→ **EXERCISE DATA**:

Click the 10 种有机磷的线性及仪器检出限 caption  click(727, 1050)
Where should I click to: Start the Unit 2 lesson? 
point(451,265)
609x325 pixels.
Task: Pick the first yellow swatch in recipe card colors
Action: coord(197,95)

→ **EXERCISE INSTRUCTIONS**: What is wanted is the full set of entries above, reproduced exactly.

→ **RESPONSE BELOW**:
Click the 10 种有机磷的线性及仪器检出限 caption  click(727, 1050)
Where should I click to: Start the Unit 2 lesson? 
point(451,265)
609x325 pixels.
Task: Pick the first yellow swatch in recipe card colors
Action: coord(197,95)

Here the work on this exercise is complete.